Earlier this month, an organization managed by Fortress filed a authorized discover in Denver to start the method of foreclosing on a $46 million mortgage that Mr. Nelson’s agency took out in November 2019 to finance the acquisition of the Auraria Student Lofts.

The Fortress affiliate took the motion after declaring Mr. Nelson’s agency in default on the mortgage and went to district court docket in Denver to get a receiver appointed to supervise the property.

One of many first steps the receiver took was to switch Mr. Nelson’s agency because the property supervisor for the constructing, the place some college students have complained about damaged elevators and total poor maintenance of the residential facility, which occupies the highest 13 flooring of a high-rise constructing and sits atop a lodge.

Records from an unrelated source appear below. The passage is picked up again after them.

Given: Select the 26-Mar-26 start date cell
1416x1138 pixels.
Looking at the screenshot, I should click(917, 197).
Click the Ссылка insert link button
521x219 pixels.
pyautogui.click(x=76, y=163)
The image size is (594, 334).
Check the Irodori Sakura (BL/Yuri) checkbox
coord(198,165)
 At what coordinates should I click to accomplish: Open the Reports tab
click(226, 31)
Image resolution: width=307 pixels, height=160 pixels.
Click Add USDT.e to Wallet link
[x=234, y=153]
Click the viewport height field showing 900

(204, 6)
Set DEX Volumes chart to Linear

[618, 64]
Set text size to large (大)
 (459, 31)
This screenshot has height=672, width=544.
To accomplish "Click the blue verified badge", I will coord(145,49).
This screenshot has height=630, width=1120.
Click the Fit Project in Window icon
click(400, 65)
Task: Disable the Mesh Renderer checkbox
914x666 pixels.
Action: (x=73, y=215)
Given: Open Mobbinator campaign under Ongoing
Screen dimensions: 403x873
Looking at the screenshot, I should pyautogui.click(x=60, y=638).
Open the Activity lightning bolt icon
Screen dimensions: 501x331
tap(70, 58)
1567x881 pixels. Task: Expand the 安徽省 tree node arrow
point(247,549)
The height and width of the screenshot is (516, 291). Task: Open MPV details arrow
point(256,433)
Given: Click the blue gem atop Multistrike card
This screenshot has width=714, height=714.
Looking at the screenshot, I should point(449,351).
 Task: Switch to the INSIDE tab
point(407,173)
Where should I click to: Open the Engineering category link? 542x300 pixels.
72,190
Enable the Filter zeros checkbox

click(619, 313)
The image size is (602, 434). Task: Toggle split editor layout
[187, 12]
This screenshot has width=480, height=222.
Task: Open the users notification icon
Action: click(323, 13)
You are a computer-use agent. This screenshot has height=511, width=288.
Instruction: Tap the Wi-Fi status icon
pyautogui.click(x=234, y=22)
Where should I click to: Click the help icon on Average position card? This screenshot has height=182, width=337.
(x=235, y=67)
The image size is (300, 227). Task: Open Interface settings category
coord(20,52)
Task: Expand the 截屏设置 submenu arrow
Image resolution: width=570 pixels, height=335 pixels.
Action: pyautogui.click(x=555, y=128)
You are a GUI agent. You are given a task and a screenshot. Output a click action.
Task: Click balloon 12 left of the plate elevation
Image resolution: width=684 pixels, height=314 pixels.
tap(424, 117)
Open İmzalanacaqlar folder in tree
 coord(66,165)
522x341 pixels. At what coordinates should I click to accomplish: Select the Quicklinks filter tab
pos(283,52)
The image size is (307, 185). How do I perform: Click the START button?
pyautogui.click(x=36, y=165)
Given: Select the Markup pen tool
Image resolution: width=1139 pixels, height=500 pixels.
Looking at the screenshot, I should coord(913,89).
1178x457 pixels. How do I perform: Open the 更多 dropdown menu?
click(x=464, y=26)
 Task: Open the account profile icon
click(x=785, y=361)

Michael Staheli, an govt with Cordes & Co., an insolvency advisory agency that Fortress put in as receiver, mentioned his agency wouldn’t focus on the case.

Mr. Nelson mentioned he had been taken benefit of by Fortress.

“The vultures at Fortress purchased the mortgage simply weeks earlier than the mortgage expiration for one cause: to foreclose on a wholesome property that has carried out nicely over seven years with the intent to steal tens of millions of {dollars} in fairness they don’t seem to be entitled to,” Mr. Nelson mentioned in a written assertion. “Fortress has no concern by any means for the scholars or for the buyers.”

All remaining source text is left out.